Exercise details »
Reproduce all the entries beneath this sentence exactly.

Data to examine »
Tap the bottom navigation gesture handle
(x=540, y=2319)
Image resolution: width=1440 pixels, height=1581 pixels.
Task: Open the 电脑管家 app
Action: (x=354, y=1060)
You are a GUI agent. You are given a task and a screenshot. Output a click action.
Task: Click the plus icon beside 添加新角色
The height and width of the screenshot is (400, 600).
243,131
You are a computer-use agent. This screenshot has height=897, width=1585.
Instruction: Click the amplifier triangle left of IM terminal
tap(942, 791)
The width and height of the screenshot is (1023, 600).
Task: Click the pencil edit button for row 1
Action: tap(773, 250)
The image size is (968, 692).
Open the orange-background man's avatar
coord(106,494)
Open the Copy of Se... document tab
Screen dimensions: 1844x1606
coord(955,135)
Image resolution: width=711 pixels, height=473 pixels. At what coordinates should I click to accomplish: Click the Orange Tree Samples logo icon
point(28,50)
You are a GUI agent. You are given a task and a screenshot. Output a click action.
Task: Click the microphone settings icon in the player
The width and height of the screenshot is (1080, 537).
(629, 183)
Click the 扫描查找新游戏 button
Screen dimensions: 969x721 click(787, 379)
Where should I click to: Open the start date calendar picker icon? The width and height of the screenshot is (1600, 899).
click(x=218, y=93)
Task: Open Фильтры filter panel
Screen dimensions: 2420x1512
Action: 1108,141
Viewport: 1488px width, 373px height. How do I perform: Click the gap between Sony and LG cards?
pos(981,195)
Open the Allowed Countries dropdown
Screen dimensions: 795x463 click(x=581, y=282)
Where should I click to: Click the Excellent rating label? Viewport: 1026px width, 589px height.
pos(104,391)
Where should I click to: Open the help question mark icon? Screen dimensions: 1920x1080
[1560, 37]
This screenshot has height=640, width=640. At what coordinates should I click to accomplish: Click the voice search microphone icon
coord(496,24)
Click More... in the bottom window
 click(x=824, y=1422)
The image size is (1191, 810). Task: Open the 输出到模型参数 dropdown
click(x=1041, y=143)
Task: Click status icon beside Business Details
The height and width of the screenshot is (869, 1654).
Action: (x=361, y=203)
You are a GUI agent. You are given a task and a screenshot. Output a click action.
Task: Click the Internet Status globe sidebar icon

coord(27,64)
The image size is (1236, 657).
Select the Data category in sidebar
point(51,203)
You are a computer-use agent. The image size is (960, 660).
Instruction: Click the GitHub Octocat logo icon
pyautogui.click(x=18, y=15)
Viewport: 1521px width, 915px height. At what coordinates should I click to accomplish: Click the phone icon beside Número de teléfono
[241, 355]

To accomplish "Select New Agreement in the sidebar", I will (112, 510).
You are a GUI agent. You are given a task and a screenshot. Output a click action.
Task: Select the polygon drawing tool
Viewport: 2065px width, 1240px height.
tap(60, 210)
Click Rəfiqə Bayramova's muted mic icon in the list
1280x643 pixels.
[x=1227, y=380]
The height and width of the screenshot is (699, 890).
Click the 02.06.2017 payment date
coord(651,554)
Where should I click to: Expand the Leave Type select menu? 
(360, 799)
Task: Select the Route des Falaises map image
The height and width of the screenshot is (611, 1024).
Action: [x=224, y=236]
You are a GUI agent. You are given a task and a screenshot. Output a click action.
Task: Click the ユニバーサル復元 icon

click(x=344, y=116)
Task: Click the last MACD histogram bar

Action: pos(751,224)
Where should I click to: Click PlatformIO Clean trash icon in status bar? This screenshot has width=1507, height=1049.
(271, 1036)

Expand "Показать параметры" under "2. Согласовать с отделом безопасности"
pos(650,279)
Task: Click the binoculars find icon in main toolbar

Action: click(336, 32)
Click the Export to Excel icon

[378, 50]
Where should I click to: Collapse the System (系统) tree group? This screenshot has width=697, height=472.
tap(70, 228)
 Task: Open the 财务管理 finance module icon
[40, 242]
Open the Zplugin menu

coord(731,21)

Task answer »
Tap the bottom navigation gesture handle
(x=540, y=2319)
Image resolution: width=1440 pixels, height=1581 pixels.
Task: Open the 电脑管家 app
Action: (x=354, y=1060)
You are a GUI agent. You are given a task and a screenshot. Output a click action.
Task: Click the plus icon beside 添加新角色
The height and width of the screenshot is (400, 600).
243,131
You are a computer-use agent. This screenshot has height=897, width=1585.
Instruction: Click the amplifier triangle left of IM terminal
tap(942, 791)
The width and height of the screenshot is (1023, 600).
Task: Click the pencil edit button for row 1
Action: tap(773, 250)
The image size is (968, 692).
Open the orange-background man's avatar
coord(106,494)
Open the Copy of Se... document tab
Screen dimensions: 1844x1606
coord(955,135)
Image resolution: width=711 pixels, height=473 pixels. At what coordinates should I click to accomplish: Click the Orange Tree Samples logo icon
point(28,50)
You are a GUI agent. You are given a task and a screenshot. Output a click action.
Task: Click the microphone settings icon in the player
The width and height of the screenshot is (1080, 537).
(629, 183)
Click the 扫描查找新游戏 button
Screen dimensions: 969x721 click(787, 379)
Where should I click to: Open the start date calendar picker icon? The width and height of the screenshot is (1600, 899).
click(x=218, y=93)
Task: Open Фильтры filter panel
Screen dimensions: 2420x1512
Action: 1108,141
Viewport: 1488px width, 373px height. How do I perform: Click the gap between Sony and LG cards?
pos(981,195)
Open the Allowed Countries dropdown
Screen dimensions: 795x463 click(x=581, y=282)
Where should I click to: Click the Excellent rating label? Viewport: 1026px width, 589px height.
pos(104,391)
Where should I click to: Open the help question mark icon? Screen dimensions: 1920x1080
[1560, 37]
This screenshot has height=640, width=640. At what coordinates should I click to accomplish: Click the voice search microphone icon
coord(496,24)
Click More... in the bottom window
 click(x=824, y=1422)
The image size is (1191, 810). Task: Open the 输出到模型参数 dropdown
click(x=1041, y=143)
Task: Click status icon beside Business Details
The height and width of the screenshot is (869, 1654).
Action: (x=361, y=203)
You are a GUI agent. You are given a task and a screenshot. Output a click action.
Task: Click the Internet Status globe sidebar icon

coord(27,64)
The image size is (1236, 657).
Select the Data category in sidebar
point(51,203)
You are a computer-use agent. The image size is (960, 660).
Instruction: Click the GitHub Octocat logo icon
pyautogui.click(x=18, y=15)
Viewport: 1521px width, 915px height. At what coordinates should I click to accomplish: Click the phone icon beside Número de teléfono
[241, 355]

To accomplish "Select New Agreement in the sidebar", I will (112, 510).
You are a GUI agent. You are given a task and a screenshot. Output a click action.
Task: Select the polygon drawing tool
Viewport: 2065px width, 1240px height.
tap(60, 210)
Click Rəfiqə Bayramova's muted mic icon in the list
1280x643 pixels.
[x=1227, y=380]
The height and width of the screenshot is (699, 890).
Click the 02.06.2017 payment date
coord(651,554)
Where should I click to: Expand the Leave Type select menu? 
(360, 799)
Task: Select the Route des Falaises map image
The height and width of the screenshot is (611, 1024).
Action: [x=224, y=236]
You are a GUI agent. You are given a task and a screenshot. Output a click action.
Task: Click the ユニバーサル復元 icon

click(x=344, y=116)
Task: Click the last MACD histogram bar

Action: pos(751,224)
Where should I click to: Click PlatformIO Clean trash icon in status bar? This screenshot has width=1507, height=1049.
(271, 1036)

Expand "Показать параметры" under "2. Согласовать с отделом безопасности"
pos(650,279)
Task: Click the binoculars find icon in main toolbar

Action: click(336, 32)
Click the Export to Excel icon

[378, 50]
Where should I click to: Collapse the System (系统) tree group? This screenshot has width=697, height=472.
tap(70, 228)
 Task: Open the 财务管理 finance module icon
[40, 242]
Open the Zplugin menu

coord(731,21)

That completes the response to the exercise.